Stars: Bert Wheeler and Robert Woolsey
It's an Egyptian curse movie as we soon find out when Egyptologist Col Robert Stilwell dies and the papers proudly proclaim that the curse of King Pharatime's tomb has claimed its ninth victim. The tenth dies while expounding on how preposterous the whole idea of a curse is and that leaves three, because the men who explored this tomb laughed so much at superstition that there were thirteen of them. The three remaining are Moroni Olsen as Dr Edward Sterling; Phillip Browning, played by Frank M Thomas, who comes off as a lesser version of Jack Holt; and his lovely daughter Mary, played by Barbara Pepper because Dorothy Lee's last film with Wheeler & Woolsey was Silly Billies earlier the same year.

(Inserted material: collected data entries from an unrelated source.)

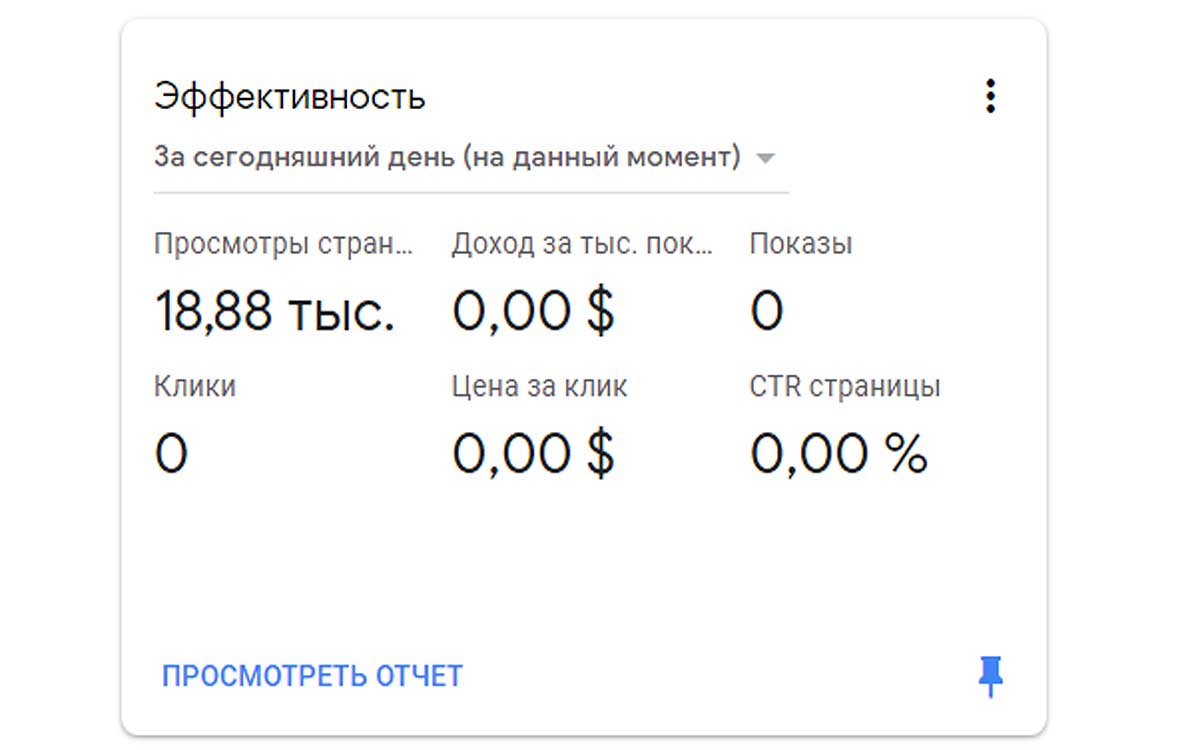The height and width of the screenshot is (750, 1200).
Task: Click the underline beneath the period selector
Action: tap(471, 191)
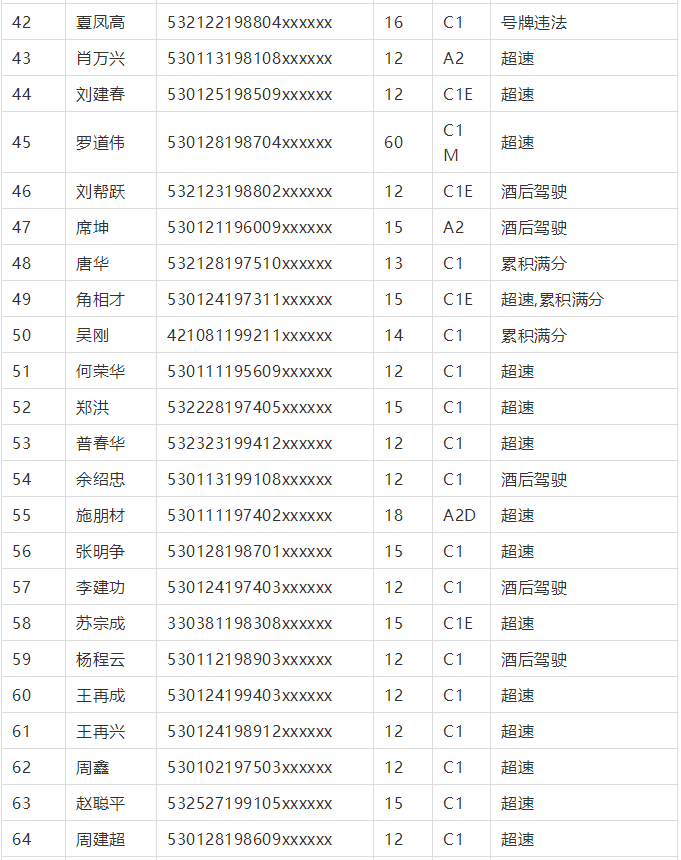Click ID number 530113198108xxxxxx

(249, 58)
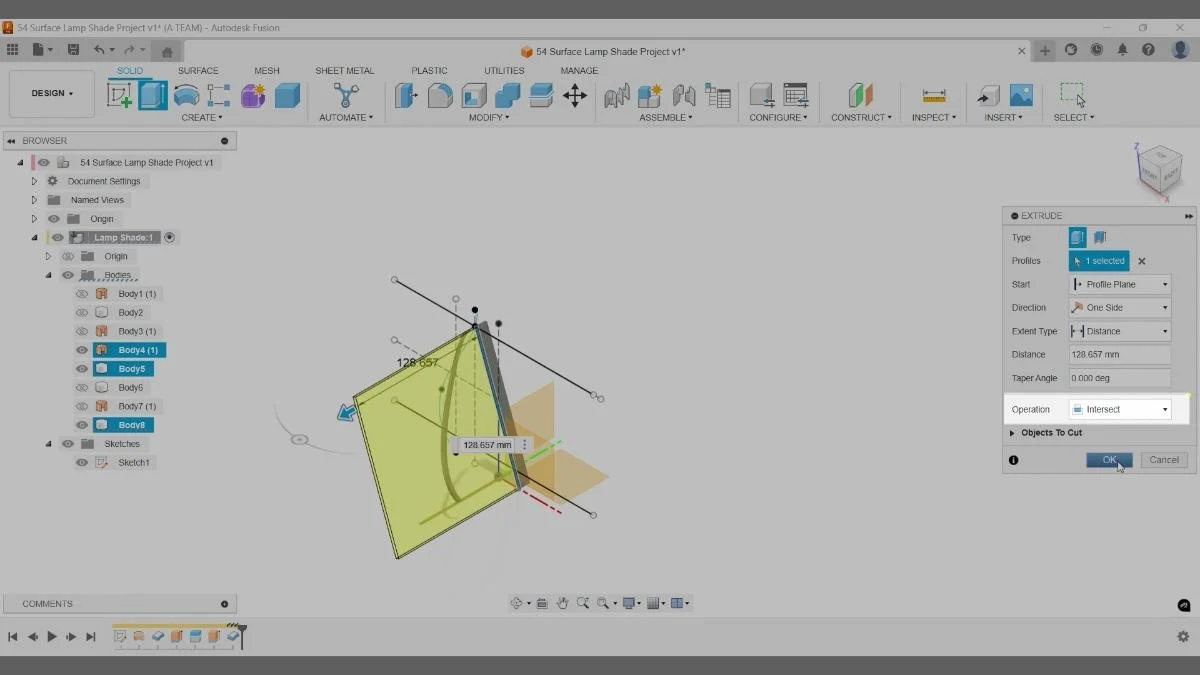This screenshot has height=675, width=1200.
Task: Select the Create Sketch tool
Action: pyautogui.click(x=118, y=94)
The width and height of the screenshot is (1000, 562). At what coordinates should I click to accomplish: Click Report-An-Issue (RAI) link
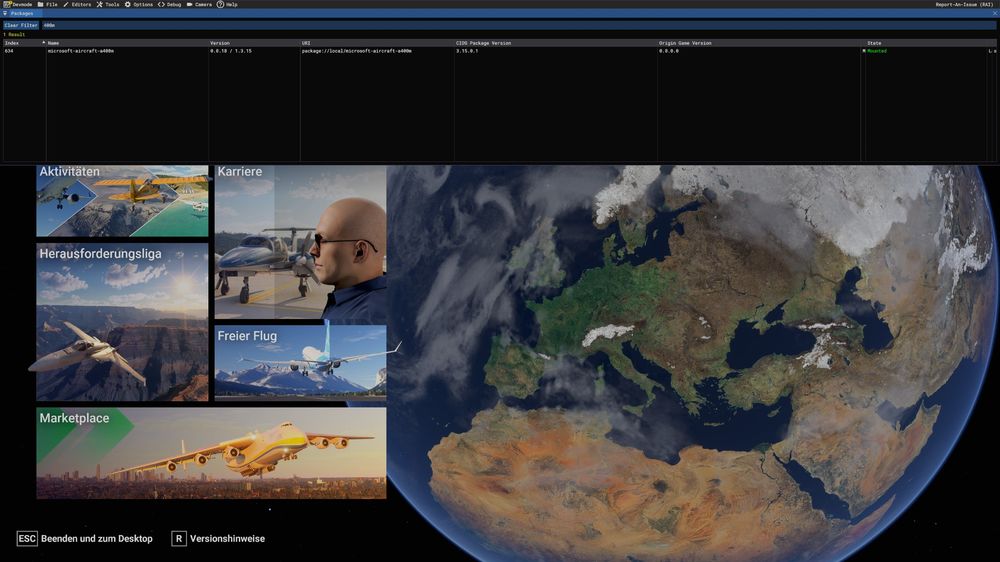964,4
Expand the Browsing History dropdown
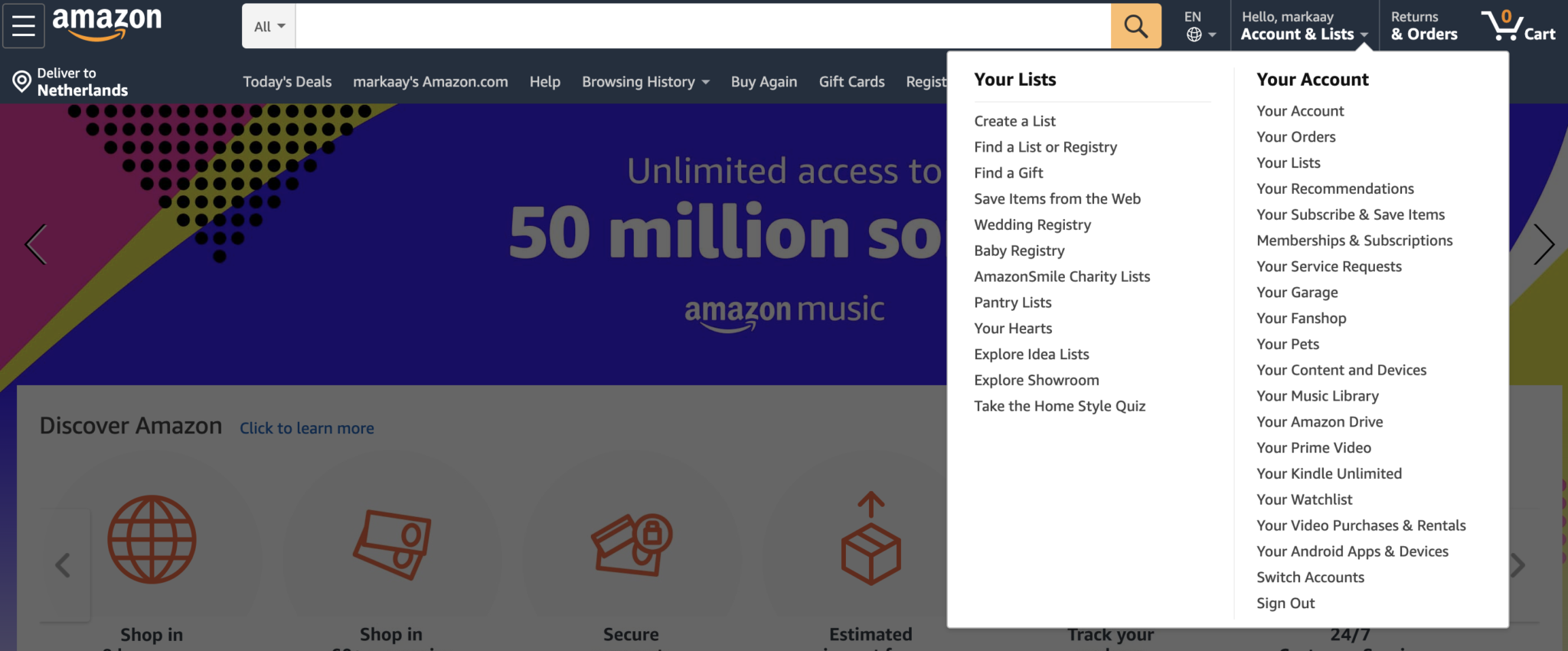Viewport: 1568px width, 651px height. click(645, 82)
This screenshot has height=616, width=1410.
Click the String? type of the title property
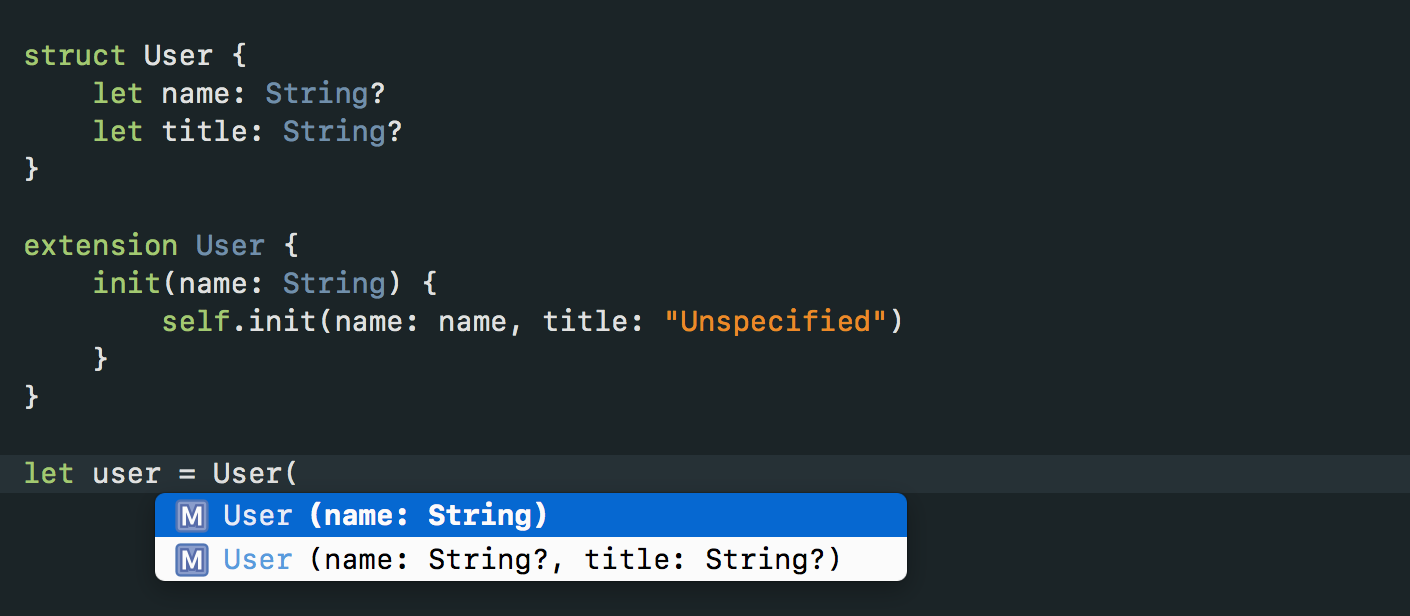tap(342, 131)
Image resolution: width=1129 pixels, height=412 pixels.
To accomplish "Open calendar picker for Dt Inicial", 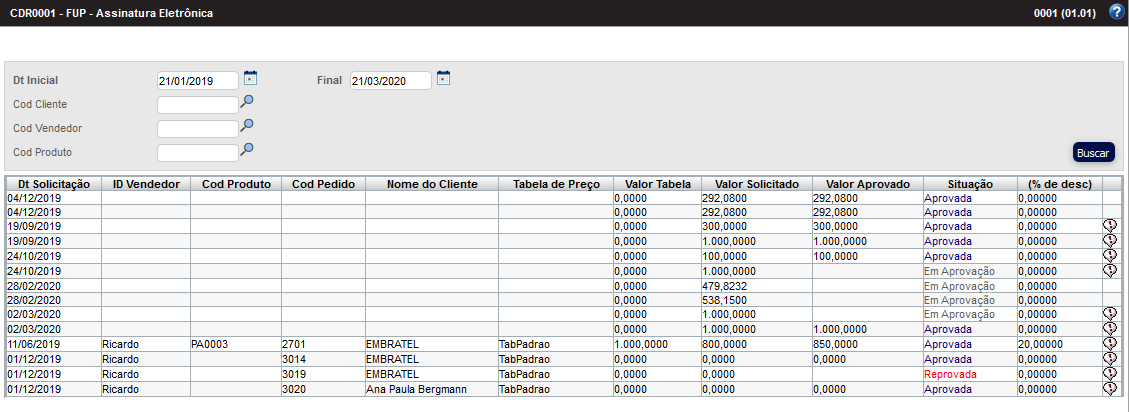I will coord(251,78).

In the face of such numbers, Browning decides to return all the treasures he took from King Pharatime's tomb and puts an ad in the paper to hire scientific excavators to work with him to do so. Enter our intrepid heroes, this time called Aloysius C Whittaker and Stanley Wright, and they're ditch diggers so naturally answer the ad, wearing tablecloths on their head to pretend they're Egyptian. Needless to say they're comedic idiots but we get the added treat that Wright has a terrible memory. Well, that's not much of a treat, because it's merely an excuse for him to need help to remember what he forgot to remember. That those lines are the best in the film, right up there with five minutes of people managing not to say 'as the crow flies', is really not much of a compliment.
Much of this one would have been bad as a children's school play, which it often seems to be. There's not a single risque Wheeler and Woolsey gem to be found, the script descending to the depths of throwing pots at people and shouting 'come out, come out, wherever you are'. The chase scenes are straight out of Scooby Doo with the villain of the piece unable to catch the heroes in an enclosed room because hey, there are pots to run around and butts to paddle. In case you thought it couldn't get any lower, there's even Sleep 'n Eat himself, Willie Best, to make jokes about. Of course nobody would see him in the dark! Yep, that's the level we're working at here.
The script is the worst thing by far, though it has competition in the sets and the jokes. Amazingly there are no less than four people with their names out there as writers: Jack Townley and Lew Lipton wrote the story, which was turned into a screenplay by Townley, Philip Epstein and Charles Roberts. There isn't enough material here to warrant one name let alone four, especially as they're names with pedigrees going as far back as the silent era and with many more credits to come. Surely they could have turned out something better than this, especially as one of them, Philip Epstein, went on to some serious quality material, turning out screenplays for minor little movies like The Strawberry Blonde, Casablanca and Arsenic and Old Lace. I bet he tried to pretend this one didn't exist.
It's directed by Fred Guiol who had also made The Rainmakers and Silly Billies with Wheeler and Woolsey in 1936, apparently a pretty poor time in their careers, perhaps unable to find good material that they could get past the production code. The direction is poor but not awful, the script outdoing it by far, but it's hard to come up with compliments here. You can tell a film is bad when even Willie Best spends most of it hovering around doing nothing and not even being funny in the process. I'm still not convinced that man ever got a worthy part to play in his entire career but he could be funny sitting down and funny standing up and funny doing anything in between. Here he's given precisely nothing to do except make a few facial expressions, shriek a couple of times and show us his spindly legs. It's a shame that he didn't get more in any of his movies but this is worse than usual even for him.
1 comment:
Just recently discovered your blog and I'm having a great time catching up. Regarding your comment that Willie Best never got to play a decent role, I wondered if you've since seen THE GHOST BREAKERS with Bob Hope. Best plays Hope's valet and while it's a comic sidekick part Best's character displays intelligence and, when the chips are down, courage. Plus he's a pretty snappy dresser.